Alıntılanan metne göre aşağıdaki soruları yanıtlayın:
(a) Yılbaşından bir gün önceki yangın hangi ilçede, nasıl bir yerde çıktı?
(b) Yazar, hangi ülkelerden telefon aldığını söylüyor?
(c) Metinde zenginlerin ne istediği belirtiliyor?
----- Alıntılanan Metin -----
Yepyeni bir yıla hüzünle başladık desem yeridir.
Yılbaşından bir gün önce Nazilli'de bir restoranda çıkan yangında, sekiz masum insanı yitirdik.
Haber öyle tez yayıldı ki tüm dünyaya,
İsveç'ten, Finlandiya'dan, İngiltere'den, Almanya'dan,  Konya'dan, Muğla'dan ve ülkemizin birçok şehrinden "Geçmiş olsun, güvende misiniz?" telefonları aldım.
Umarım bu tür talihsizlikler bir daha yaşanmaz .
*
Nasıl garip bir hayat sürüyor insanoğlu,
Evliler boşanmak istiyor, bekarlar evlenmek.
İşsizler çalışmak istiyor, işi olanlar çalışmaktan bıkmış.
Fakirler zengin olmak istiyor, zenginler ise bir parça huzur.
Mutlu olmak istiyorsak bu hayatta, önce sağlık sonra sahip olduklarımızın farkına varmak gerek.
----- Sağlanan Veriler -----
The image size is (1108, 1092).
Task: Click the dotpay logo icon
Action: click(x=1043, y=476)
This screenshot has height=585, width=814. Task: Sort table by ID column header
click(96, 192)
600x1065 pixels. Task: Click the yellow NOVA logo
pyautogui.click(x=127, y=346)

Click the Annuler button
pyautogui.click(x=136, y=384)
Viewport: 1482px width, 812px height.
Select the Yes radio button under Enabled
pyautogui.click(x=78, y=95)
-----
----- Sağlanan Veriler -----
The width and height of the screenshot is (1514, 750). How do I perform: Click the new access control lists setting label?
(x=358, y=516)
-----
----- Sağlanan Veriler -----
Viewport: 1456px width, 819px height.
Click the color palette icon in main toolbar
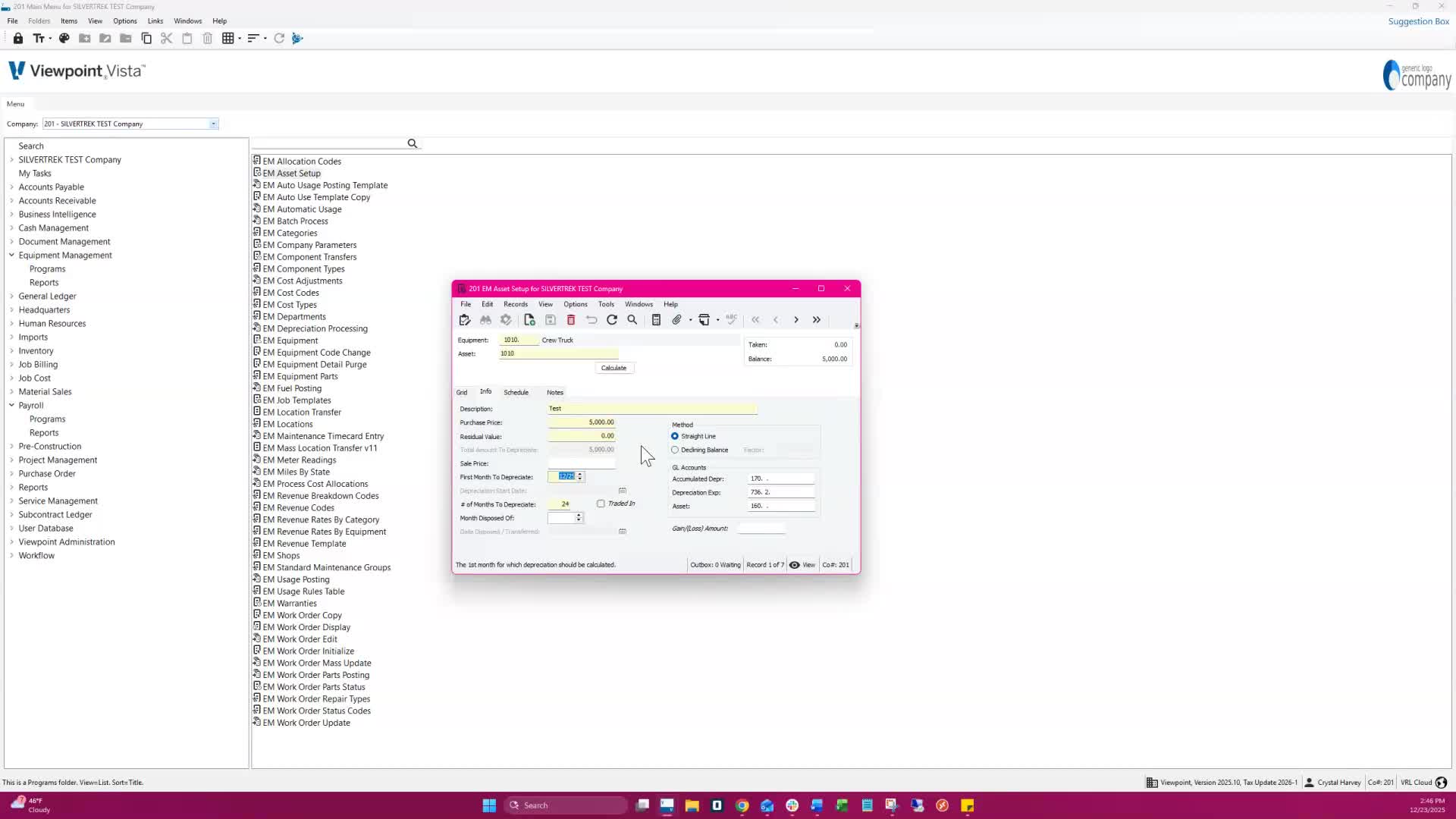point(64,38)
-----
→ Alıştırma Yanıtı:
(a) Yangın Nazilli'de bir restoranda çıktı.
(b) Yazar İsveç, Finlandiya, İngiltere ve Almanya'dan telefon aldığını söylüyor.
(c) Zenginler bir parça huzur istiyor.